24 grudnia 2010. Zajmujący się wówczas zawodowo ściąganiem do Polski sportowych imigrantów Franciszek Smuda zajada się karpiem i pierogami, a USA zabiera mu sprzed nosa prawdziwą perełkę. Cris Wondolowski. Król strzelców MLS. Gość, który dzień konia ma… co tydzień. Czego się nie dotyka, to wpada do siatki. Do tego względnie młody, na pozycji napastnika, na którą w kadrze regularnie łapał się nawet Dawid Nowak. Wszystko to – argumenty sportowe, a i szeroko pojęta otwartość Smudy na przybyszów z dupy z innych krajów – mogłoby wskazywać na jedno: ten gość za chwilę zacznie biegać z orzełkiem na piersi.

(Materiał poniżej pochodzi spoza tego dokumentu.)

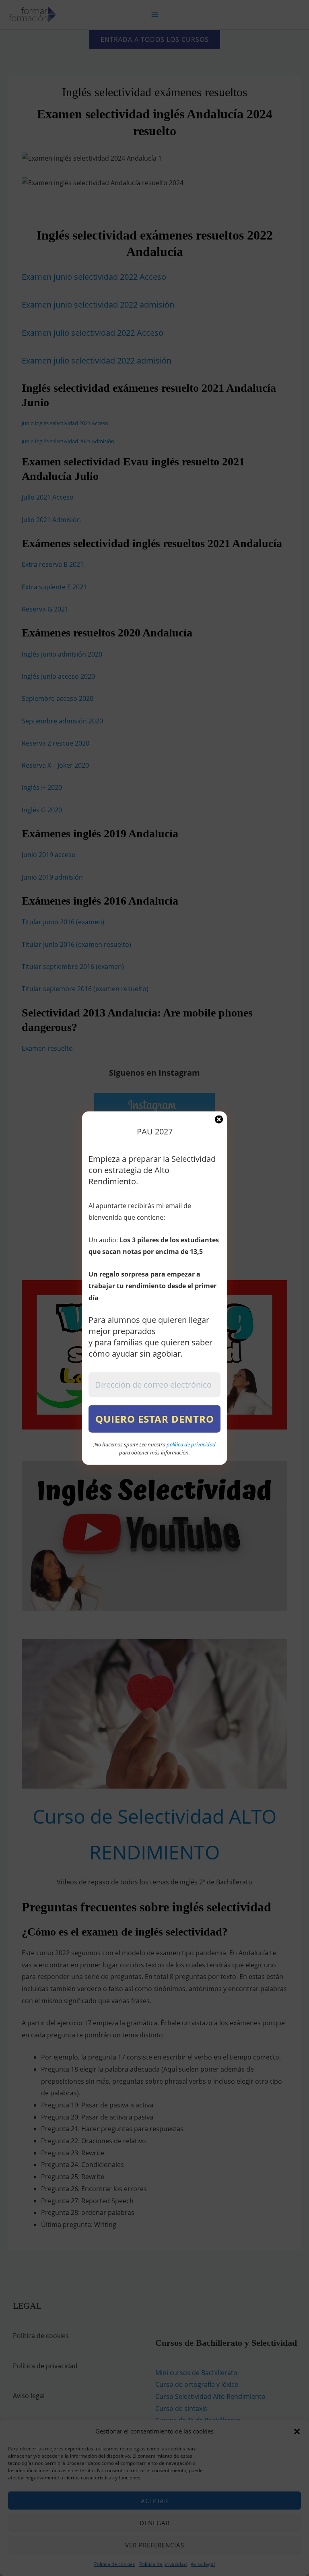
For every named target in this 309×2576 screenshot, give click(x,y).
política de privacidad (191, 1444)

Ale Wondolowskim Smuda… pogardził. Nie chciał go. Przygrubego Boenischa – owszem, czemu nie. Nic nie kumającego po polsku Pequisa – jak najbardziej. Kompletnie wziętego z czapy Arboledę – z pocałowaniem ręki (na szczęście do tego nie doszło). A Wondolowskiego, króla strzelców MLS, gościa, którego wartość sportową można było potwierdzić setką argumentów – eeee tam, po co.
No i git. Nam to pasuje, nie chcemy przebierańców w kadrze. Ale że nie chciał go też Smuda? Cuda na kiju. Długo zastanawialiśmy się: jak to jest w ogóle możliwe? Na szczęście naszą zagadkę rozwiązał sam “Franz”. – Ja nie wiem, z jakiej miejscowości on jest, gdzie kopie piłkę, a wy chcecie, żeby grał w kadrze? (…) Przecież ja nie będę przed Wondolowskim na kolanach klękał. Czyli innymi słowy: – Jakby zadzwonił, ładnie się przedstawił, poprosił, wtedy – oo! – wtedy moglibyśmy gadać. Ja mam ruszać tyłek i do niego latać?!
Czy Wondolowski (który przecież deklarował chęć gry dla nas) dziś płacze po nocach? Ani trochę. Nadal gra w MLS, nadal strzela tam jak na zawołanie. W reprezentacji USA nabił już od tamtego czasu ponad trzydzieści występów, strzelił dziesięć bramek. Zyskali wszyscy. On sportowo – bo w naszej reprezentacji przy Lewym i Miliku raczej by sobie za dużo nie pograł, no i my, bo im mniej lisków w kadrze, tym lepiej.